TEXT PASSAGE:
I think that could have interesting implications for any life on such planets, since a lot of life on Earth organises itself according to a daily cycle of light and dark. I wonder what it would be like if a living world had varying light levels throughout the year?


Another thing to note is that it would be much easier to colonize a permanently frigid planet than a molten one, perhaps instead of searching for the often difficult to find "goldilocks" planet, we should instead send a probe to investigate such a system and terraform an ice covered or even barren planet or even just make it easier and just make a bio-dome with earth-like conditions on any planet you want.

Ever heard of paraterraforming (http://beyondearthlyskies.blogspot.co.uk/2012/08/paraterraforming-creating-habitable.html)? You can basically think of it as doming over the whole surface of a planetary body.

Doesn't that all depend on the sum total of stellar energy falling on the planet?

For example, you could have a planet orbiting a close binary pair which have a combined luminosity equal to the Sun, while a tiny little red dwarf star might provide a little more light and heat depending on its orbital semi-major axis from the binary pair and planet. A habitable planet in such a system may be similar to Earth temperature-wise, but would most likely still have unusual cycles of light and dark depending on the exact orbital arrangement.

I think that could have interesting implications for any life on such planets, since a lot of life on Earth organises itself according to a daily cycle of light and dark. I wonder what it would be like if a living world had varying light levels throughout the year?

The following information is from wikipedia, so I'm not sure how true it may be to the facts. If it were a close-binary pair, the temperature would probably change very little, if only a few degrees in difference depending on how close it is, the problem is that if it was too close it would probably merge together over time. Regardless, that's kind of not applicable to this thread as much because the distance between the two main stars of Alpha Centauri is on average larger than the distance between the sun and Saturn which would cause a massive temperature difference if the planet orbited both stars at the same time. It would still suffer a dramatic change in temperature even if it orbited only one star, because periodically the planet would line up between the two stars causing a heat surge and at other times the second star would be behind the other one causing a drop in heat.
The third star is so small and over 400 times the distance between the sun and Neptune, as well as the fact they are not 100% sure if it's gravitation is associated with the binary system, it would not have any significant effect on the temperature of the planet.



Ever heard of You can basically think of it as doming over the whole surface of a planetary body.
Oh, this is very interesting, I have not heard of this, it would probably require immense amounts of material to create a dome over the entire surface though, unless the materials to make the dome were directly accessible on the planet.

Alpha Centauri Bb? For people who are intelligent enough to know how to search for and find planets in nearby star-systems, they are not terribly imaginative when it comes to actually naming what they discover when they do. :lol:

Alpha Centauri Bb? For people who are intelligent enough to know how to search for and find planets in nearby star-systems, they are not terribly imaginative when it comes to actually naming what they discover when they do. :lol:

It might be better to think of it as a catalogue entry rather than a name.

Presumably we'll get round to naming it properly when it becomes something more socially significant than just an astronomical data point.

How bummed would we be if we after years of spacetraveling we got there and it turned out they were very badly into capitalism...

Hurry, get the spaceship built so we can win a science victory! :laugh:

Someone alert Sid Meier!

Too late. James Cameron just began mobilising a fleet a fleet to colonize it.

SUPPLIED ENTRIES:
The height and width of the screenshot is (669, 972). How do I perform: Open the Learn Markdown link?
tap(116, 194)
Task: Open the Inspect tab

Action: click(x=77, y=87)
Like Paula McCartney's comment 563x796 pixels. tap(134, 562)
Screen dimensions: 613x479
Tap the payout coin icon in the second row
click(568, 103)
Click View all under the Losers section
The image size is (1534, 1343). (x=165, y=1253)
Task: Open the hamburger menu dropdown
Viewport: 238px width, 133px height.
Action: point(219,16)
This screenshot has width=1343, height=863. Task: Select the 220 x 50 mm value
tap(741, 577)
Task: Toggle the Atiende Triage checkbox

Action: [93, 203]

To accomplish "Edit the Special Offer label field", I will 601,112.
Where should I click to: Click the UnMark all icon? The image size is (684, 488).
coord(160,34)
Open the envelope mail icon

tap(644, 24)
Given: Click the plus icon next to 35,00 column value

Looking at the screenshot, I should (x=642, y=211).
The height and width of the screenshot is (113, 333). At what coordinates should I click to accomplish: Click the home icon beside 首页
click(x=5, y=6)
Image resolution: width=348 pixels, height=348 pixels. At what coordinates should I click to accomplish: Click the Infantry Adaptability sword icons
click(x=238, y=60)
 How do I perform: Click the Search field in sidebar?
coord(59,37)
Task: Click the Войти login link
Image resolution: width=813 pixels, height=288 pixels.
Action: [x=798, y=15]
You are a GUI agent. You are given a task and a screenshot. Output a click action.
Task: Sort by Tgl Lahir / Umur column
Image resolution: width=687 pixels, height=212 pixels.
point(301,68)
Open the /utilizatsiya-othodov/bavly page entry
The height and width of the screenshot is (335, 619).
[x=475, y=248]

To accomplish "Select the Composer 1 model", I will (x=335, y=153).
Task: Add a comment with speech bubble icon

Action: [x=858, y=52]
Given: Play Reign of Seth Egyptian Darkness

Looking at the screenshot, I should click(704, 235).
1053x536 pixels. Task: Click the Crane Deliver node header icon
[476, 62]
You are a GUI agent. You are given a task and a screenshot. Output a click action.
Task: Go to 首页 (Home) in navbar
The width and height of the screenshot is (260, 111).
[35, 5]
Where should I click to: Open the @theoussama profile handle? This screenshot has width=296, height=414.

DESCRIPTION OF THE TASK: From the forum thread about Alpha Centauri, copy word for word the part starting at "The third star" and ending at "on the planet.".

RESPONSE AREA:
The third star is so small and over 400 times the distance between the sun and Neptune, as well as the fact they are not 100% sure if it's gravitation is associated with the binary system, it would not have any significant effect on the temperature of the planet.



Ever heard of You can basically think of it as doming over the whole surface of a planetary body.
Oh, this is very interesting, I have not heard of this, it would probably require immense amounts of material to create a dome over the entire surface though, unless the materials to make the dome were directly accessible on the planet.